Step 2: Inspect ResourceManager Logs

Check logs on the active ResourceManager node:

cd $HADOOP_HOME/logs/

less yarn-yarn-resourcemanager-*.log

Look for errors or messages around the application ID, like:

Scheduler queue not found

Cannot assign application to queue

User not authorized

Step 3: Check Available Cluster Resources

yarn node -list

Verify total memory and vCores are sufficient to run ApplicationMaster (default is 1024 MB and 1 vCore).

Also:

yarn cluster --list

Check the active/standby state of Resource Managers.

Step 4: Verify Zookeeper Quorum Health:

check Zookeeper health and availability on all nodes where zookeeper hosted.

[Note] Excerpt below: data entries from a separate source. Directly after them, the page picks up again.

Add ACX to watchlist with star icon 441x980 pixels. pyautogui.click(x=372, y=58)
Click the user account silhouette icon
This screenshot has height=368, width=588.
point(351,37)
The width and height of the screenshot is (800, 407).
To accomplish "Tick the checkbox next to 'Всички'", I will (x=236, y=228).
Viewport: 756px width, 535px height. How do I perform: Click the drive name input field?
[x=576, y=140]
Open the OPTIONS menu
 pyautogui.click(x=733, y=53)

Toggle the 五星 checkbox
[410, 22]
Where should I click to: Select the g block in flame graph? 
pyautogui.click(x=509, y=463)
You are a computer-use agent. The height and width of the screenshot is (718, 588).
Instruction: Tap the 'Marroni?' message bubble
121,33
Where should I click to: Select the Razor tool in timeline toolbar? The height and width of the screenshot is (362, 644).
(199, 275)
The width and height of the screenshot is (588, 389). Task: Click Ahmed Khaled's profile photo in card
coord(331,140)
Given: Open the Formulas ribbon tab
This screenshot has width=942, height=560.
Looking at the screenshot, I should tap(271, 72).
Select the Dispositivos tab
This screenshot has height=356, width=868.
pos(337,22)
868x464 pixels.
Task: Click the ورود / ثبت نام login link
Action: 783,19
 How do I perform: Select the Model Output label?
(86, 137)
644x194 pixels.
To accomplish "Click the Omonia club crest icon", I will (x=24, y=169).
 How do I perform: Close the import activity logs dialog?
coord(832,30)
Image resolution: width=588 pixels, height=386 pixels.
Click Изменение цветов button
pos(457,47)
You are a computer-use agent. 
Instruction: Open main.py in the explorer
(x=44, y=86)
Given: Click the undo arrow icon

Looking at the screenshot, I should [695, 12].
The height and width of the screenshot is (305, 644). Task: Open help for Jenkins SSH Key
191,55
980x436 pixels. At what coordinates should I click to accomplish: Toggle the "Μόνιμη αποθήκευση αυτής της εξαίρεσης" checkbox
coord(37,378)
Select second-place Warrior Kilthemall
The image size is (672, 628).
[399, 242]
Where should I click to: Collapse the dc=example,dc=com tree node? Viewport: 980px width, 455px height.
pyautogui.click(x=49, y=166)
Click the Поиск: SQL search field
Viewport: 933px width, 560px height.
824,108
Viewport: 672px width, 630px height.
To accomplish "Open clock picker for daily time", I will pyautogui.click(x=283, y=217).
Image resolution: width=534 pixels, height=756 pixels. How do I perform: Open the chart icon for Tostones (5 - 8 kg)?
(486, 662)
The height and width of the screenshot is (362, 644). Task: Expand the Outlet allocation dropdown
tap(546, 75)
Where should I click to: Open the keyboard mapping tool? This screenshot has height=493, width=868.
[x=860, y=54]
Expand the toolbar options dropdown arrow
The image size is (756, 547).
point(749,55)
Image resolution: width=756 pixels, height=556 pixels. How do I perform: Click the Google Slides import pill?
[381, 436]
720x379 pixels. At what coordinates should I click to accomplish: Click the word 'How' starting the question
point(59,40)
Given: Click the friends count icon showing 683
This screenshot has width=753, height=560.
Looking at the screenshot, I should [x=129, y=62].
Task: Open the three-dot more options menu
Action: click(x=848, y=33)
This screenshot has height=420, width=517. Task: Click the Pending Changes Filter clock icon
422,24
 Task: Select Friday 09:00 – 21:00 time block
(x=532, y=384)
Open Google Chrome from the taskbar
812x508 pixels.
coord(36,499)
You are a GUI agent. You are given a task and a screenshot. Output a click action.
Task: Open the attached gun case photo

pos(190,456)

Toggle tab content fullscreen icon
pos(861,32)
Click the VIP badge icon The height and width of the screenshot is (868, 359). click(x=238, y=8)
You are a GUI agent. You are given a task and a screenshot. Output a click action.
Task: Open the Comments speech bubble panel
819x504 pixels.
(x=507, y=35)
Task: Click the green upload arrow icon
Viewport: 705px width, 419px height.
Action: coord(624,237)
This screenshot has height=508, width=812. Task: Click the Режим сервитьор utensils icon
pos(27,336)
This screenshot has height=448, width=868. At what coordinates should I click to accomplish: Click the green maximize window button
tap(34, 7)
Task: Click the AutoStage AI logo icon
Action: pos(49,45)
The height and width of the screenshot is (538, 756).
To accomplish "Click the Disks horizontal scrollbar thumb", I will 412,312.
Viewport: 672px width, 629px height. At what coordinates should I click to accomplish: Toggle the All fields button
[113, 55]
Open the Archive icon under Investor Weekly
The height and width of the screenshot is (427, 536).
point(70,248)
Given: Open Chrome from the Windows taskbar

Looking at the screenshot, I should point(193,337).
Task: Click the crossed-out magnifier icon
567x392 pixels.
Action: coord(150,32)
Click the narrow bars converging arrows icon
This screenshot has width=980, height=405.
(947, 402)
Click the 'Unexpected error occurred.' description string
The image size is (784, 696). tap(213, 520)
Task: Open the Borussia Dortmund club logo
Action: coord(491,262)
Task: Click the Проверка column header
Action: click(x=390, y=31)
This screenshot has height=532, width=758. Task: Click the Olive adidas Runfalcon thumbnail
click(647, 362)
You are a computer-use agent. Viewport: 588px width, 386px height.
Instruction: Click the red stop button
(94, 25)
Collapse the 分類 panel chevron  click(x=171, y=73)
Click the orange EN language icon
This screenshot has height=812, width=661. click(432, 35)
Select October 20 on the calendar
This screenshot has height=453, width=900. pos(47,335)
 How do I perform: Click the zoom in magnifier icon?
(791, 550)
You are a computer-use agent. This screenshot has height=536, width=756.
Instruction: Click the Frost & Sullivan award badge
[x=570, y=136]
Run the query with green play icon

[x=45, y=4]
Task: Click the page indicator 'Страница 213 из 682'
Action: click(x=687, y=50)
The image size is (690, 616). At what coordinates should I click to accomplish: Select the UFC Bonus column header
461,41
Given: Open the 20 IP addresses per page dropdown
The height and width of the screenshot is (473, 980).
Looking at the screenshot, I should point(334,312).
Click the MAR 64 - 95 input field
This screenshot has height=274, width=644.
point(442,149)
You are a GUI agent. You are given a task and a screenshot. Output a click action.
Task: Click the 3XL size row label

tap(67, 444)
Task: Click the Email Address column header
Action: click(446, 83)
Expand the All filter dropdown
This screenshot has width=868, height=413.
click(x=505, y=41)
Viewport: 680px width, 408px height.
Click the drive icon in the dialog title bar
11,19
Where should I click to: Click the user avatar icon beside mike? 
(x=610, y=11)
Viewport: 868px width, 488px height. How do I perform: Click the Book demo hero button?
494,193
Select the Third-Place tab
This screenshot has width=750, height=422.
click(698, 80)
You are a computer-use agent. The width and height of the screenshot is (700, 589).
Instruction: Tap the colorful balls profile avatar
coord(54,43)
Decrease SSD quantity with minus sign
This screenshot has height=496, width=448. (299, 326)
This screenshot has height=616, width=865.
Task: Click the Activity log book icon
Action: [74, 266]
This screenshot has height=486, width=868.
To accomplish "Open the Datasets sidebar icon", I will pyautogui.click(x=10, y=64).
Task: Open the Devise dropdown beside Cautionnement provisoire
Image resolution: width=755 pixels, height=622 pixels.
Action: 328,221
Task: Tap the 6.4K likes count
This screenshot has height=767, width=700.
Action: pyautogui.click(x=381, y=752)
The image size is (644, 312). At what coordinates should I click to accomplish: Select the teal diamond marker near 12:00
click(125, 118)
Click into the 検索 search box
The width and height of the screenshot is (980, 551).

echo stat | nc <host> <port>

If command given above is failed on majority of nodes then start the zookeeper on failed nodes using:

zkServer.sh start

Step 5: Restart Resource Manager (if necessary)

If the RM is unresponsive or misbehaving:

yarn --daemon stop resourcemanager

yarn --daemon start resourcemanager

Or restart the RM service via systemctl if installed as a service.

Step 6: After Restart the Resource Manager if the issue persist then format the RM state store and Restart again.

Command:

yarn resourcemanager format-state-store

Additional Notes

For HA setups, make sure only one ResourceManager is in active state.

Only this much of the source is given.